Objectify-Appengine, Part 1

Java development 2.0: Twitter mining with Objectify-Appengine, Part 1
It’s no secret to readers of this series that NoSQL datastores have inspired an explosion of innovation in the Java™ world over the past couple of years. In addition to the datastores themselves (like CouchDB, MongoDB, and Bigtable), we have begun to see tools that extend their usefulness. ORM-like mapping libraries lead this pack by addressing one of the pernicious challenges of NoSQL: how to efficiently map plain old Java objects (the common currency of schemaless datastores) and make those objects useful, much like what Hibernate does for relational datastores.

About this series
The Java development landscape has changed radically since Java technology first emerged. Thanks to mature open source frameworks and reliable for-rent deployment infrastructures, it’s now possible to assemble, test, run, and maintain Java applications quickly and inexpensively.

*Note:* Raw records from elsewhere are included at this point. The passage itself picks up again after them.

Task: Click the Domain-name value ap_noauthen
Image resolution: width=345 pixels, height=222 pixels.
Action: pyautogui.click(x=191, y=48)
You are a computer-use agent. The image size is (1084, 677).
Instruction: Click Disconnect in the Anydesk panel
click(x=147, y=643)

In this series, Andrew Glover explores the spectrum of technologies and tools that make this new Java development paradigm possible.

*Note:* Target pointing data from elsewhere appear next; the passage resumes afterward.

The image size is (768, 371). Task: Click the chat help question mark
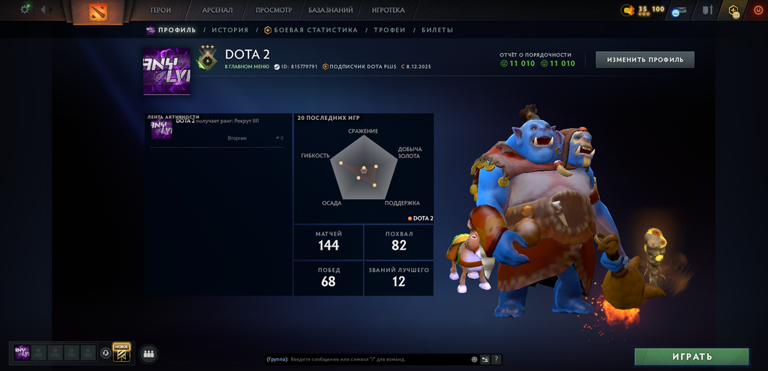click(497, 359)
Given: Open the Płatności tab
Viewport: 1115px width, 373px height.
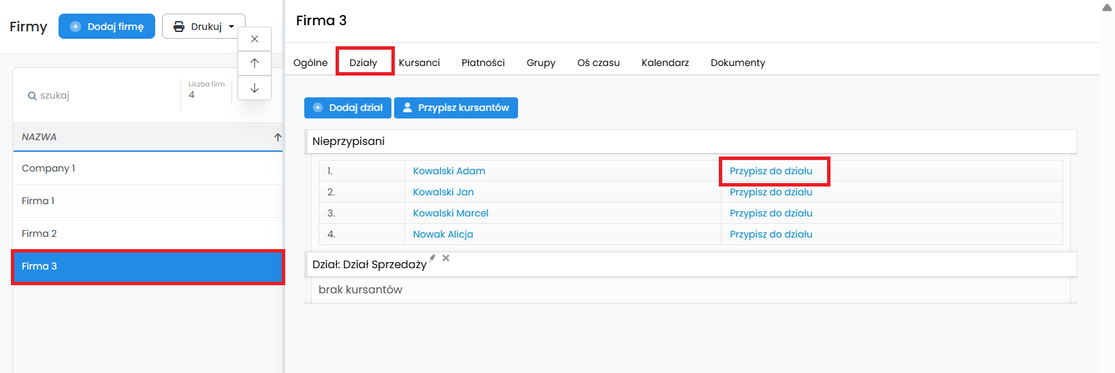Looking at the screenshot, I should click(483, 63).
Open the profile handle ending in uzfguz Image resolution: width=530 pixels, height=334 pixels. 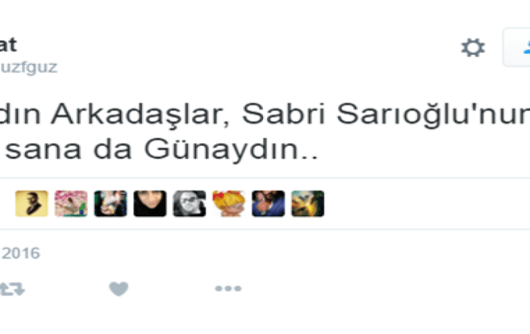[29, 67]

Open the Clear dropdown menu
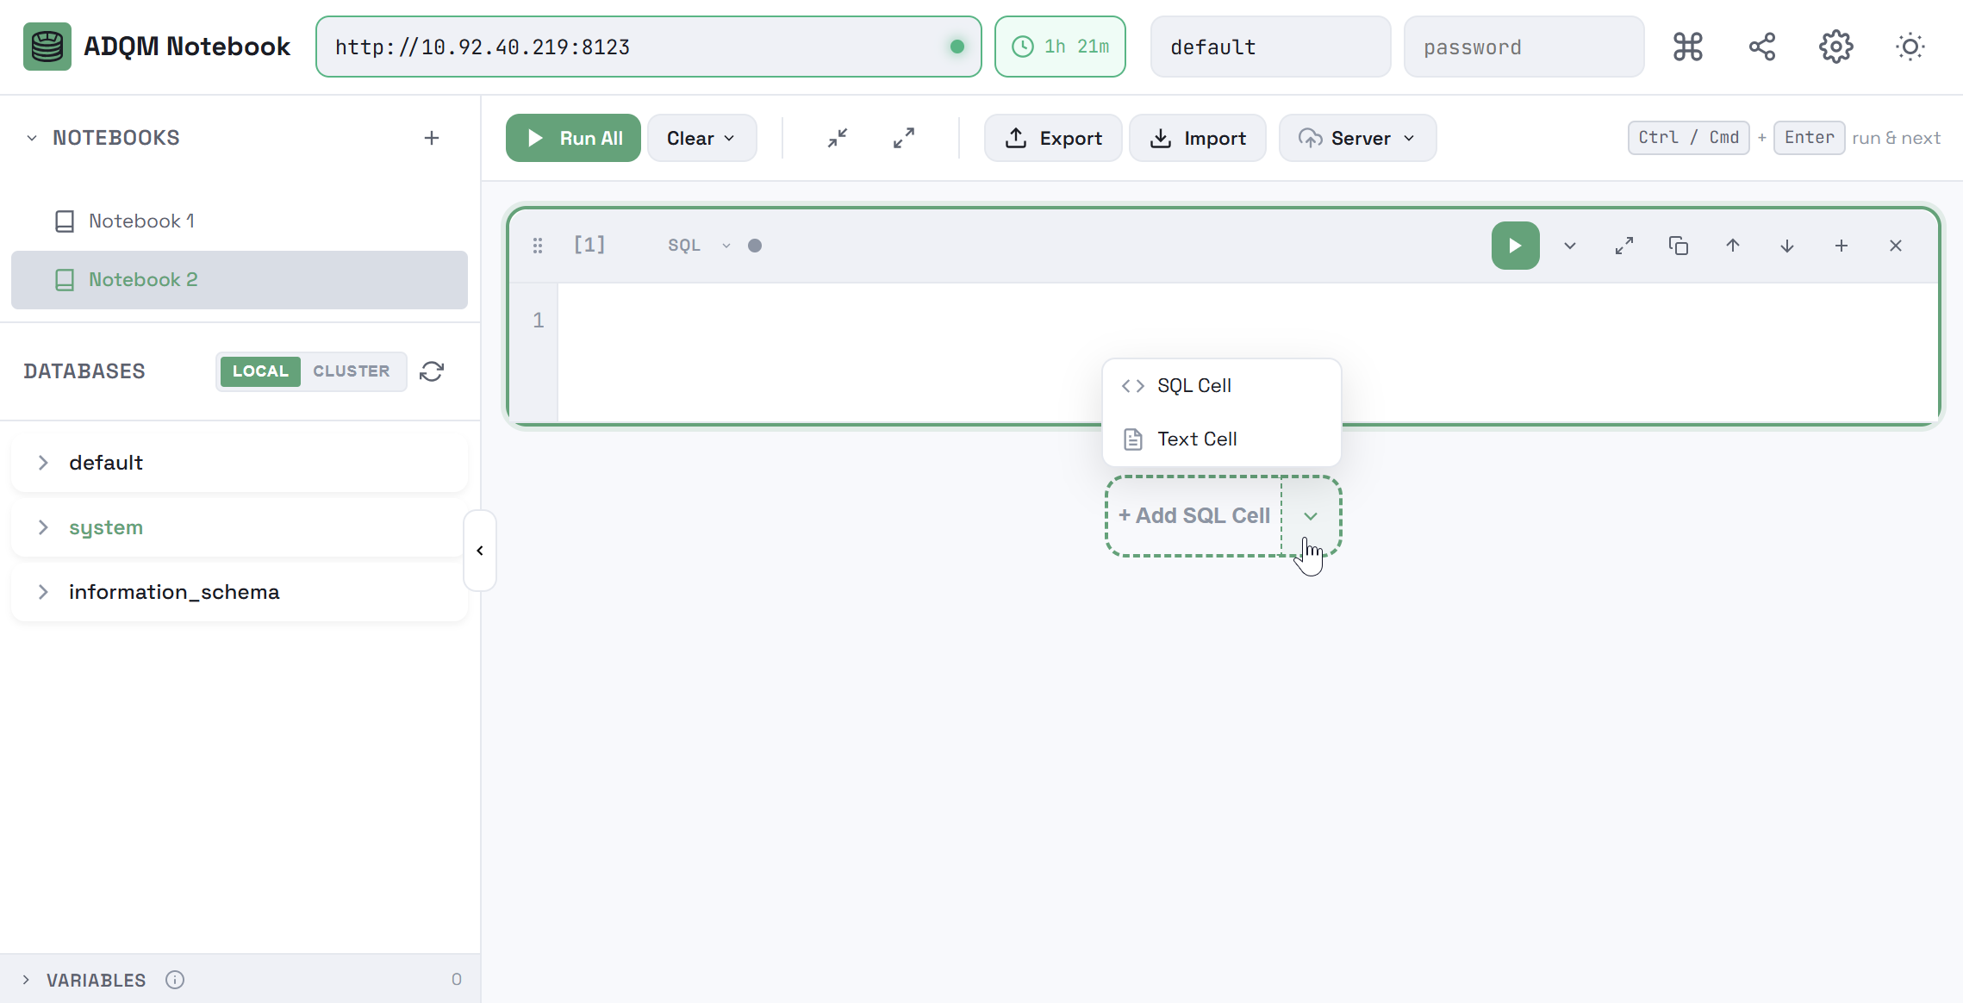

SimpleJPA is one example in this category: a persistence library that lets JPA annotated objects work almost seamlessly with Amazon’s SimpleDB. I introduced SimpleJPA a few columns back, but noted that even though it’s based on JPA, it doesn’t implement the full JPA specification. This is due to the fact that JPA is intended to work with relational databases, which SimpleDB (and thus its little helper, SimpleJPA) avoid. Other projects don’t even try to mimic the full JPA specification: they just borrow what they want from it. One such project — Objectify-Appengine — is the subject of this month’s column.

Objectify-Appengine: An object-non-relational mapping library

Objectify-Appengine, or Objectify, is an ORM-like library that simplifies data persistence in Bigtable, and thus GAE. As a mapping layer, Objectify inserts itself, by way of an elegant API, between your POJOs and Google’s heavy equipment. You use a familiar subset of JPA annotations (although Objectify doesn’t implement the full specification), along with a handful of life-cycle annotations, to persist and retrieve data in the form of Java objects. In essence, Objectify is a lighter weight Hibernate expressly designed for Google’s Bigtable.

ORM-like?
Object-relational-mapping is the most common way to overcome the so-called impedance mismatch between object-oriented data models and relational databases (see Resources). In the non-relational world there is no impedance mismatch, so Objectify isn’t really an ORM library; it’s more like ONRM (object non-relational mapping) library. “ORM-like” is convenient shorthand for those of us with acronym fatigue.

Objectify is similar to Hibernate in that it allows you to map and leverage POJOs against Bigtable, which you view as an abstraction in GAE. In addition to a subset of JPA annotations, Objectify employs annotations of its own, which address the unique features of the GAE datastore. Objectify also permits relationships and exposes a query interface that supports the GAE notions of filtering and sorting.

In the next sections, we’ll develop an example application that lets you try your hand at mapping and data persistence with Objectify, using Google’s Bigtable to store application data. In the second half of this article, we’ll leverage our data in a GAE web application.

Back to top

Big picture, Bigtable

I’m giving the “races and runners” domain a break, and we can skip the parking tickets, too. Instead, we’ll be mining Twitter — another familiar application domain for those who read last month’s introduction to MongoDB. This time we’ll investigate not just who has retweeted us (or me, or you) on Twitter, but which of our top retweeters are the most influential.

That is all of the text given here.